*** Exercise text ***

The misnamed Physicians Committee for Responsible Medicine (less than 10 percent of its members are physicians) wants you to worry about your chicken. Actually, PCRM doesn’t want you to eat chicken at all. So it’s no surprise to see a non-peer-reviewed report released by this vegan activist group with ties to PETA alleging that your ready-to-cook chicken could be contaminated with feces.
So, should you swear off poultry to save your bowels? Experts say no. For one, Michael Doyle of the University of Georgia Center for Food Safety notes that “Poop gets into your food […] produce is grown in soil fertilized with manure, and there’s E. coli in that, too.” (We’re waiting for PCRM’s press releases on fecal traces in sprouts and spinach, but not holding our breath.)
Dirk Fillpot of the USDA’s Food Safety and Inspection Service (FSIS) found additional problems with the analysis and report. First, he indicates, “[PCRM’s report] assumes that the presence of generic E. coli could only come from contact with feces, when that is simply not the case.” Catherine Cutter of Pennsylvania State University also said that PCRM couldn’t reasonably identify the cause of increased microbial levels.

*** End of Exercise text ***
*** Dataset content ***

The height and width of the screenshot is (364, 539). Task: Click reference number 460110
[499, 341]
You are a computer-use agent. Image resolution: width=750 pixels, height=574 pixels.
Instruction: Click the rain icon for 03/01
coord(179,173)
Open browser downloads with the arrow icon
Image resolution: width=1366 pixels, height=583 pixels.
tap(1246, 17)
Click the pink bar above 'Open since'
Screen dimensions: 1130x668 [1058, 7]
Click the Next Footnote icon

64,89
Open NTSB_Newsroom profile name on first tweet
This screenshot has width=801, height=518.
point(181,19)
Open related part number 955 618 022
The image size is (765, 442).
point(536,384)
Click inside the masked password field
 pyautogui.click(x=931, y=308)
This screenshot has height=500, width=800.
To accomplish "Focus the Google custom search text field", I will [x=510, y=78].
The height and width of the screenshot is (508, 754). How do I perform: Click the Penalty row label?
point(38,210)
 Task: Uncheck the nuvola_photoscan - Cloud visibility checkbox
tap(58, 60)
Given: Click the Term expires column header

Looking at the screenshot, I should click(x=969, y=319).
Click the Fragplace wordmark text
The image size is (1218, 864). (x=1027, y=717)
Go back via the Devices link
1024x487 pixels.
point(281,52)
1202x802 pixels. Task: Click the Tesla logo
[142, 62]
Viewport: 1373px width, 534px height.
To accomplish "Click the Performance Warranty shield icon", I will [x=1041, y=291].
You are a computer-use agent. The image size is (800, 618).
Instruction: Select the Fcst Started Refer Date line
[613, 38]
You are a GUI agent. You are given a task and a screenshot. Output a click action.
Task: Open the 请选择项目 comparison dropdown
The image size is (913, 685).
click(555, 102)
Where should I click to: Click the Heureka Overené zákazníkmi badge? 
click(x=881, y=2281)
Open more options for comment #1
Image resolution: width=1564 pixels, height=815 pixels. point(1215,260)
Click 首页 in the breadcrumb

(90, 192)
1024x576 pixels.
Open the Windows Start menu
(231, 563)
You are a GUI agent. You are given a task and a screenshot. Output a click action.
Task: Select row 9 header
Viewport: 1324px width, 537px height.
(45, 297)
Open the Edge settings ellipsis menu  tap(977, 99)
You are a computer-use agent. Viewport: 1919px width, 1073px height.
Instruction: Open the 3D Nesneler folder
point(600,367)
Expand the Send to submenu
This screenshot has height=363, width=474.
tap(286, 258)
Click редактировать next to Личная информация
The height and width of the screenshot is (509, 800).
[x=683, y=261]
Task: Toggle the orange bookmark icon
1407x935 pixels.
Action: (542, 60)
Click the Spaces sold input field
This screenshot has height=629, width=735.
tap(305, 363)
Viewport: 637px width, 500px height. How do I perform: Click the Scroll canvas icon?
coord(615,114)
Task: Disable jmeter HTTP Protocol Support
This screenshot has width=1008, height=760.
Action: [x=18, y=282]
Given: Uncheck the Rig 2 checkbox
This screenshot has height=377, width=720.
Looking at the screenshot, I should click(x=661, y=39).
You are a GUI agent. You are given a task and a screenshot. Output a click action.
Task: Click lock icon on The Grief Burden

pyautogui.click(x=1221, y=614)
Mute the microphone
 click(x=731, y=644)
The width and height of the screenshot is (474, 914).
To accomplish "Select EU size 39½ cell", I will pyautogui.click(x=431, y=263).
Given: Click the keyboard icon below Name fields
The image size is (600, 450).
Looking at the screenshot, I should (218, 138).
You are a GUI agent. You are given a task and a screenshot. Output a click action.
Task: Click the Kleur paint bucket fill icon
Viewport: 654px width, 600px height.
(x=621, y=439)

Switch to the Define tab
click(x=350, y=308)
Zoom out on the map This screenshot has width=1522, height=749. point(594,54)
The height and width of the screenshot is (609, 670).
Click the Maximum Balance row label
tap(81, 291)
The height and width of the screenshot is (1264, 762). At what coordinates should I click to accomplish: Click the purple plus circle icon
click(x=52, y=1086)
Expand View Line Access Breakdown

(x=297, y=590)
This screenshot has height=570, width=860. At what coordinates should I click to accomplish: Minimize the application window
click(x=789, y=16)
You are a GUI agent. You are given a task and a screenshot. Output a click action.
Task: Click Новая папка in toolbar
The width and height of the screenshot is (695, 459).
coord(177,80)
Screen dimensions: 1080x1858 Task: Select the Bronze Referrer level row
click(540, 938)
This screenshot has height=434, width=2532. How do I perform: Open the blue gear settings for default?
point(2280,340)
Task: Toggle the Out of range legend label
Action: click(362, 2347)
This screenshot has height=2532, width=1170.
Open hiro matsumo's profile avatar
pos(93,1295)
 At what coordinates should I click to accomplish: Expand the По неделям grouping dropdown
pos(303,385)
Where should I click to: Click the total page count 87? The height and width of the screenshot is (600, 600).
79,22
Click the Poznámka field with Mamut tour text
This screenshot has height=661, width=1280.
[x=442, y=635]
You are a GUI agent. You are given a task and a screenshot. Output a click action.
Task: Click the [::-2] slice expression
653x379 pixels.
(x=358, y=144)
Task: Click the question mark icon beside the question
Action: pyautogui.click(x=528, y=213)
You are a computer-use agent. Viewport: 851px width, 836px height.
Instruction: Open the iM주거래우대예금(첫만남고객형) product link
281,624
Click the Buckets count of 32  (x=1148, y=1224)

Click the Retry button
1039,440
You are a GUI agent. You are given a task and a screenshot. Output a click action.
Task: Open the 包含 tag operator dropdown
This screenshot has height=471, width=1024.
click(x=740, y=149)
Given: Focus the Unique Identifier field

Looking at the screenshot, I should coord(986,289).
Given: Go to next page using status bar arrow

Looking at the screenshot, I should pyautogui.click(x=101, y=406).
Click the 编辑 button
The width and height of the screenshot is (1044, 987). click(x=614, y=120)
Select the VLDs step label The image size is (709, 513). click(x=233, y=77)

*** End of Dataset content ***

Exercises:
1. Reproduce the passage on PCRM's chicken report from "So, should you" to "holding our breath.)".
2. Does each statement agree with the passage on PCRM's chicken report? (a) Fewer than 10 percent of PCRM's members are physicians. (b) Michael Doyle is affiliated with Pennsylvania State University. (c) Dirk Fillpot works for the USDA's Food Safety and Inspection Service. Answer yes or no for each, and quote the words from the passage that decide it.
The entries are not needed for any of this work.

Solutions to each task:
1.
So, should you swear off poultry to save your bowels? Experts say no. For one, Michael Doyle of the University of Georgia Center for Food Safety notes that “Poop gets into your food […] produce is grown in soil fertilized with manure, and there’s E. coli in that, too.” (We’re waiting for PCRM’s press releases on fecal traces in sprouts and spinach, but not holding our breath.)

2.
(a) Yes: "less than 10 percent of its members are physicians"
(b) No: "Michael Doyle of the University of Georgia Center for Food Safety"
(c) Yes: "Dirk Fillpot of the USDA’s Food Safety and Inspection Service (FSIS)"